Molecular docking vNAR T1/TGF-β isoforms or TGF-β/TGFβRII

A protein–protein docking protocol was performed to predict the potential binding site of the vNAR T1 to TGF-β isoforms using the ClusPro web tool (https://cluspro.bu.edu/)⁶⁸. The models were obtained with MODELLER v.9.16⁶³ and refined with NAMD with 50 ns of contact. The model with extended time in the dynamic in silico assay was selected as the most thermostable. The vNAR-TGF-β complex (all three isoforms) with good electrostatics and desolvation-free energies were selected. The protein–protein interaction regions were predicted using Peptiderive, located on the ROSIE server (https://rosie.graylab.jhu.edu/peptiderive/).
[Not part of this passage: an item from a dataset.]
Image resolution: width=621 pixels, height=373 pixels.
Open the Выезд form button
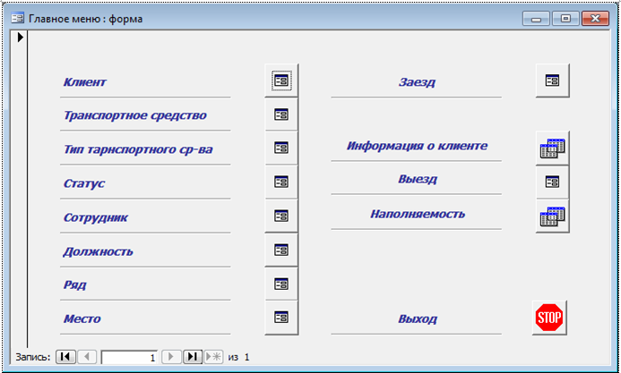(553, 182)
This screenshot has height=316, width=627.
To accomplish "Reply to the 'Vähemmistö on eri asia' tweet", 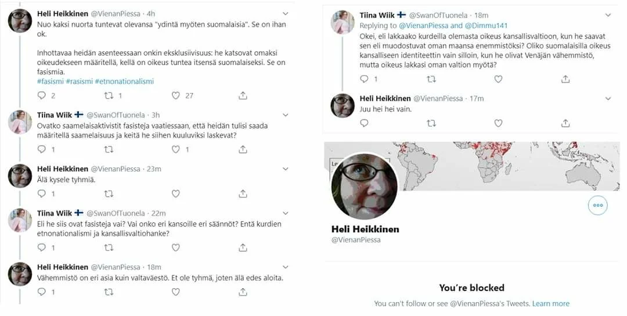I will [42, 292].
Default settings and the plots with the predicted protein–protein interactions were ranked according to the Rosetta Energy Units (REU)^68,69. The server PDBePISA (http://www.ebi.ac.uk/pdbe/prot_int/pistart.html)⁶⁹ was used to individually analyze interfacing residues between hTGF-β1(PDB ID 1KLA), TGF-β2 (PDB ID 2TGI), TGF-β3 (PDB ID 1KLA) and the vNAR T1 or with TGF-βRII receptor (PDB ID 3KFD).